The new results come from the West Antarctic GPS Network (WAGN), which uses 18 locator stations "bolted to bedrock outcrops" in the Western antarctic to discover "ground truth" regarding the phenomenon of "postglacial rebound", where the bedrock lifts as the mile-thick ice sheet atop it diminishes.
Postglacial rebound is important, as NASA's Gravity Recovery and Climate Experiment (GRACE) satellites estimate ice loss by measuring regional gravitational forces as they fly overhead. Both ice loss and bedrock rebound contribute to GRACE grav-scan readings, and according to the WAGN measurements, rebound figures used to estimate ice loss have now been shown to be wrong.
"The take home message is that Antarctica is contributing to rising sea levels. It is the rate that is unclear," says Ian Dalziel, lead investigator for WAGN.
The WAGN boffins say they are sure that recent figures for ice loss calculated from GRACE readings have been overestimated, but they are not yet sure by how much. However, they say that there is no dispute about the fact that ice is disappearing from the antarctic sheet - this process has been underway for 20,000 years, since the thickness peaked during the last "glacial maximum".
"The published results are very important because they provide precise, ground-truth GPS observations of the actual rebound of the continent," said Vladimir Papitashvili of the Antarctic Earth Sciences Program at the National Science Foundation, which supported the research.
The results are given in the paper Geodetic Measurements of Vertical Crustal Velocity in West Antarctica and the Implications for Ice Mass Balance, published here in the journal Geochemistry, Geophysics, Geosystems (subscriber link). There's also some layman-level exposition from Texas uni here. ®
COMMENTS
@callmezeke
At last someone who talks sense.
I think given your viewpoint it seems that every news article is skewed (I mean one's viewpoint, but that sounds a bit posh). I believe in anthropomorphic climate change, but I can be convinced either way - I just don't want to take the risk. From my viewpoint The Register seems biased (and I don't get the argument that they're trying to cause balance because The Reg isn't read by the general population and the best way to get balance is to be balanced). From a sceptic viewpoint the output of, for example, The Independent must seem pretty off the wall.

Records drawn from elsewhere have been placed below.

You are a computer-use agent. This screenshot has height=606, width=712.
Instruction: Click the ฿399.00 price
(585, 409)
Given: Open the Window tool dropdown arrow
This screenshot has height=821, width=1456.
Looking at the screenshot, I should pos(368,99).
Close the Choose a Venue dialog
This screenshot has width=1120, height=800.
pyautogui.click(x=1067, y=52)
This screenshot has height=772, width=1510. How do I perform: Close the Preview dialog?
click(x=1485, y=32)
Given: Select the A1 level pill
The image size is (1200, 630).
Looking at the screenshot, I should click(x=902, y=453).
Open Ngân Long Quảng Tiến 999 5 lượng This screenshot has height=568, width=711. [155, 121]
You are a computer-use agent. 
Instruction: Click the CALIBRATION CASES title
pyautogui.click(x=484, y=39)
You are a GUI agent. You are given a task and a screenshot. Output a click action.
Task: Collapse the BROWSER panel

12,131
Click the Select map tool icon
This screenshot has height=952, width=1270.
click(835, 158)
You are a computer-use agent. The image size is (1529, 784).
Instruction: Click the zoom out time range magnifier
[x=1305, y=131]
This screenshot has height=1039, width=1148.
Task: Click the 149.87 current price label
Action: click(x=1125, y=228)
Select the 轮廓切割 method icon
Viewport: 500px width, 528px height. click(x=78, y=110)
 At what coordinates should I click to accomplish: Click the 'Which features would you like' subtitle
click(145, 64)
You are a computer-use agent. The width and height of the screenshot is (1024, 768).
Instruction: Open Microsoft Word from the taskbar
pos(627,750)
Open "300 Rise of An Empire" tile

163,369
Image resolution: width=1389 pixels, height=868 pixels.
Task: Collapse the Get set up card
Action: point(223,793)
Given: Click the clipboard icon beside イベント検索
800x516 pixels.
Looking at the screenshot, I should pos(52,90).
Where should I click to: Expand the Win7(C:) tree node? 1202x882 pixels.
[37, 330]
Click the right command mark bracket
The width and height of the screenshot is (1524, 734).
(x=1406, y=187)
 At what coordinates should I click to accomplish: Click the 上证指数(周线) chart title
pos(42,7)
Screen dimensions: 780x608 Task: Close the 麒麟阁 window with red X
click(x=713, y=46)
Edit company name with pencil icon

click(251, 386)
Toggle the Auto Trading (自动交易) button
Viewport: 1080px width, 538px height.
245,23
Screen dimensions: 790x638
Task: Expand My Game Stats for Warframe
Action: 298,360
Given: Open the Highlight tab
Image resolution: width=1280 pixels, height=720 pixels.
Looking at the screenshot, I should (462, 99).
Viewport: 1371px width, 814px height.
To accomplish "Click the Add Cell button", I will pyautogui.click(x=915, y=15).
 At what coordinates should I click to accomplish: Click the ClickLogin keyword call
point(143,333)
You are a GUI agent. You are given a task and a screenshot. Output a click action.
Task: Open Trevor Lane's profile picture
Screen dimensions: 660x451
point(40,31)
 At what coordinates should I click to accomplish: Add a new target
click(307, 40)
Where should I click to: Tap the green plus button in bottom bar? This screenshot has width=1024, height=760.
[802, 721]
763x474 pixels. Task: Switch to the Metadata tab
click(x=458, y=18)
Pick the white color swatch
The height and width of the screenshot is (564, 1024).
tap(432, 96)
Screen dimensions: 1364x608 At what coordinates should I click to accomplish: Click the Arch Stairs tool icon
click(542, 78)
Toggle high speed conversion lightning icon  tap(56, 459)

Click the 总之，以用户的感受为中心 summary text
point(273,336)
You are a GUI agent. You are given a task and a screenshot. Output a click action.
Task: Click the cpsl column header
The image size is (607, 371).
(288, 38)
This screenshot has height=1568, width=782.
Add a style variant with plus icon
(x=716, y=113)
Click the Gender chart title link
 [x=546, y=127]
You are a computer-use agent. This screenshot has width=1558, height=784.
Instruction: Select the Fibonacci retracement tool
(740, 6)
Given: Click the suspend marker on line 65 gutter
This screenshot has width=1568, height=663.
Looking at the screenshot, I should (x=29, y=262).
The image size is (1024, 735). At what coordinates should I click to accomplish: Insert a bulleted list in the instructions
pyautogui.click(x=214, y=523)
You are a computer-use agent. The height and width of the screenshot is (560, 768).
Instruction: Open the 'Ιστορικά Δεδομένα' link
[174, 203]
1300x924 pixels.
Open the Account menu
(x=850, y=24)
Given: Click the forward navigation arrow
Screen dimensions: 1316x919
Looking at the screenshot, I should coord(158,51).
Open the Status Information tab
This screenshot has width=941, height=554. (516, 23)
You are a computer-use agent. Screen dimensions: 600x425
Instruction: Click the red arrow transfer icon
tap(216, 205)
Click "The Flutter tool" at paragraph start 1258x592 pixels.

The problem is that news agencies on both sides are picking individual articles from the thousands and hanging the entire debate on a single source. It's like walking across a road and either banning cars or removing zebra crossings based on the safety of that one crossing.
So can everyone stop trying to prove or disprove climate change and its causes using individual pieces of evidence?
@devon
East Antarctica is four times the area of West Antarctica, and the ice cap is deepest (even over the underlying rock) near the pole. Much of West Antarctica comprises the major ice shelves (Ross, Ronne, and Larson, the latter of which is experiencing the most dramatic reduction). Ice shelves already displace their mass in the water, though (meaning any melt from those doesn't raise the sea level).
The journal 'Science' cites the East as gaining 45 +/- 7 gigatons of ice per year.
Just two of many sources of additional info:
http://www.sciencemag.org/cgi/content/abstract/1110662
http://www.news.com.au/story/0,27574,25348657-401,00.html
Note, please, that I'm not denying that West Antarctica is warming and melting. But there's more to the situation down there than just the West, and the major news outlets' consistent omission of East Antarctic conditions skews viewers' and readers' perceptions.
@callmezeke
Stop muddying the water.
You must know that the West is where all the ice is and the East is largely above sea level and made of rock. The East does have a very small amount of increase, but the West is losing 50 gigatonnes of ice per year. Have a look at Rignot et al. in Nature Geoscience.